In 1938 his parents moved in and Sidney, taking up his paints again, joined STISA at the same time as his father. His best work from this time is a series of portraits of St Ives fishermen. He fell in love with Herbert LANYON's daughter, Mary, who had also joined STISA (as an associate) in 1938. They were married in 1940. Shortly afterwards Sidney volunteered for war service, and at the end of hostilities, in 1945, he was raised to full member of STISA.
He rarely painted thereafter as the rescue and repair of Godolphin House became his principal passion (see Mary SCHOFIELD, who took up the wand). The major restoration works at Godolphin, led by Mary and their family following his death, and now the National Trust, will stand as a lasting tribute to their joint vision.
'One of the founders of American landscape painting', according to Cross, Schofield was born in Philadelphia and trained at Pennsylvania Academy and Julien's Academy, Paris. He arrived in St Ives in 1903 and remained for four years. While in St Ives he was awarded the Carnegie Gold Medal, and received a large cash prize at the National Arts Club of New York.
He travelled and exhibited widely, especially in USA (where he retained his US citizenship), but also moved back and forth at will to Cornwall. He married an English wife, Murielle Redmayne.
With Julius OLSSON he painted at Dieppe, and with Alfred EAST in 1905 he served on the International Jury of the Carnegie Institute (for the awarding of the prestigious Carnegie Medal). Joining as a private in the British Army in 1915, and taking part in the Battle of the Somme, he left with the rank of Major. His son, Sidney Elmer SCHOFIELD purchased historic Godolphin Manor at Breage, Cornwall, and he and the family moved there in later life, and he subsequently died there.
In 2007 the National Trust purchased Godolphin House and Garden, both Grade 1 listed and from May 2010 until July 2011 conserved and restored the house which is now open to the public on 6 days each month from February - October except
Having always been fascinated by colour and light, Zoe Schoning began to work in fused glass in the early 2000s. She moved to Cornwall in 2012, settling in Mullion on the Lizard peninsula where, coincidentally, her great-aunt was involved in the setting up of the Marconi Project. Zoe's work has been shown widely and she has recently exhibited in the Far East. She holds glass workshops in the Gallery Anthony on the Lizard.
Artist known to be actively painting from 1885-1932, and of British origin. Identified due to watercolour exhibited at auction in 2008. No further detail known at present.

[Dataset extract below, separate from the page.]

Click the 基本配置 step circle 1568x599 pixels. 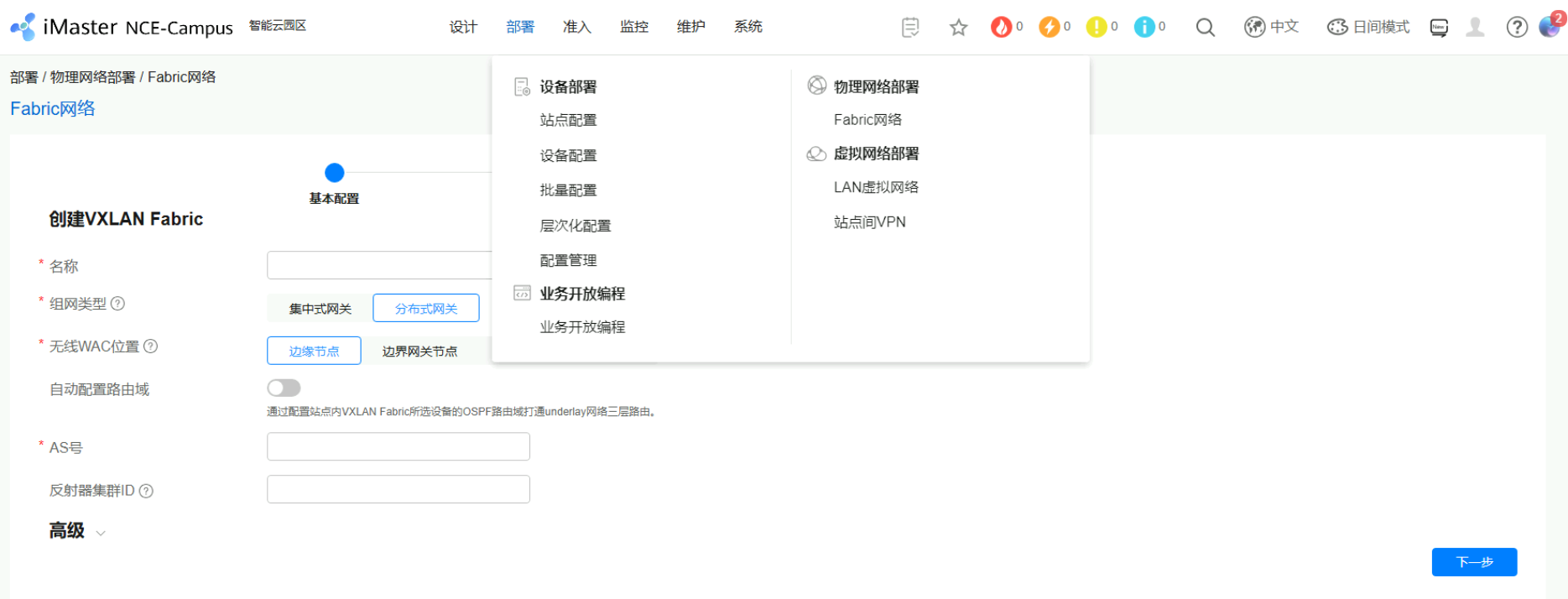tap(334, 173)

Carol Scott was born and brought up in London. Both her parents were writers, and many family holidays were spent in Cornwall. Carol went to RADA and then for twenty years worked in theatre and television management. In 1986 she moved to Cornwall to become a farmer and potter. Self taught, her early influences were every potter's work she came across. Now established, her influences continue to be eclectic, but from a wider range of design and from nature. Her work is intended for daily use. She no longer exhibits, selling her work only through galleries.

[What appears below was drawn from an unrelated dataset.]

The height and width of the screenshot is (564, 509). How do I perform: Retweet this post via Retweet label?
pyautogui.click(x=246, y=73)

Born and brought up in Sunderland, it was there that he attended the College of Art, and met his future wife, Patricia. He was also the brother of the artist Eric SCOTT.
A familiar and much-missed figure of the Penzance arts community, Colin kept his studio in the town centre, close by the Penzance School of Art in which he taught and inspired hundreds of students through the years. His prodigious talent meant that he could create paintings in all genres, and excelled in all. His encouragement to pupils was legendary, and at the Penzance Arts Club, and the Penzance School of English (where he also tutored for many years) his talents as a teacher were always noted and appreciated.
For some years he was a principal partner in the artists' exhibiting circle at the Victoria Studios. He also exhibited at Rainyday Gallery, Penzance.
Gunnis notes that his tablets are carefully carved and carried out. Examples of his work include those commemorating James Pascoe 1813 and Philothea Thompson 1825, at Gulval; William Nicholls 1815 at Madron; Mary Harrison 1820 and John Rogers 1821 at Helston.